## Material shown

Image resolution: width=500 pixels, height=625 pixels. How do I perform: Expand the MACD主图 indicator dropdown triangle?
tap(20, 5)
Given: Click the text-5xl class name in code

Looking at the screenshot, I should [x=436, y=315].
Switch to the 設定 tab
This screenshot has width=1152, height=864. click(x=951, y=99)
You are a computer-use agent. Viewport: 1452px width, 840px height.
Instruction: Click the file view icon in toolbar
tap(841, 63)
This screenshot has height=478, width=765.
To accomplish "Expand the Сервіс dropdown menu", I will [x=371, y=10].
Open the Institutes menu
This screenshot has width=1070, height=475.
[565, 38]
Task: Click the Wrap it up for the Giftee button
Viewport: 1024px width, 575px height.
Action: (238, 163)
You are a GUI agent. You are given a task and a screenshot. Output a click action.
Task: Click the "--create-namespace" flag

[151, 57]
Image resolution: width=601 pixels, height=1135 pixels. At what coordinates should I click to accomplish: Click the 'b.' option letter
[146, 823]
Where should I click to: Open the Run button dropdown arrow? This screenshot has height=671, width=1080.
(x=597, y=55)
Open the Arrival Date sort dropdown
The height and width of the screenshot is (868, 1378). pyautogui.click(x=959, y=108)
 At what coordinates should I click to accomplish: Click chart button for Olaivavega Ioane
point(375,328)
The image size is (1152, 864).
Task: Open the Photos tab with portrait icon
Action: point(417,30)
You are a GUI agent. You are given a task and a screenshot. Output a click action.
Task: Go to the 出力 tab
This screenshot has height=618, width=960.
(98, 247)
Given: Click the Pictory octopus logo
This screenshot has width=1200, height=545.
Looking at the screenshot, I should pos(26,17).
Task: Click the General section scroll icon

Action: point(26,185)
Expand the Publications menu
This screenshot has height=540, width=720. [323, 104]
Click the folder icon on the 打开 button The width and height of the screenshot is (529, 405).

## Your goal
Repeat all of the data exactly. Include every line.

## Task output
Image resolution: width=500 pixels, height=625 pixels. How do I perform: Expand the MACD主图 indicator dropdown triangle?
tap(20, 5)
Given: Click the text-5xl class name in code

Looking at the screenshot, I should [x=436, y=315].
Switch to the 設定 tab
This screenshot has width=1152, height=864. click(x=951, y=99)
You are a computer-use agent. Viewport: 1452px width, 840px height.
Instruction: Click the file view icon in toolbar
tap(841, 63)
This screenshot has height=478, width=765.
To accomplish "Expand the Сервіс dropdown menu", I will [x=371, y=10].
Open the Institutes menu
This screenshot has width=1070, height=475.
[565, 38]
Task: Click the Wrap it up for the Giftee button
Viewport: 1024px width, 575px height.
Action: (238, 163)
You are a GUI agent. You are given a task and a screenshot. Output a click action.
Task: Click the "--create-namespace" flag

[151, 57]
Image resolution: width=601 pixels, height=1135 pixels. At what coordinates should I click to accomplish: Click the 'b.' option letter
[146, 823]
Where should I click to: Open the Run button dropdown arrow? This screenshot has height=671, width=1080.
(x=597, y=55)
Open the Arrival Date sort dropdown
The height and width of the screenshot is (868, 1378). pyautogui.click(x=959, y=108)
 At what coordinates should I click to accomplish: Click chart button for Olaivavega Ioane
point(375,328)
The image size is (1152, 864).
Task: Open the Photos tab with portrait icon
Action: point(417,30)
You are a GUI agent. You are given a task and a screenshot. Output a click action.
Task: Go to the 出力 tab
This screenshot has height=618, width=960.
(98, 247)
Given: Click the Pictory octopus logo
This screenshot has width=1200, height=545.
Looking at the screenshot, I should pos(26,17).
Task: Click the General section scroll icon

Action: point(26,185)
Expand the Publications menu
This screenshot has height=540, width=720. [323, 104]
Click the folder icon on the 打开 button The width and height of the screenshot is (529, 405).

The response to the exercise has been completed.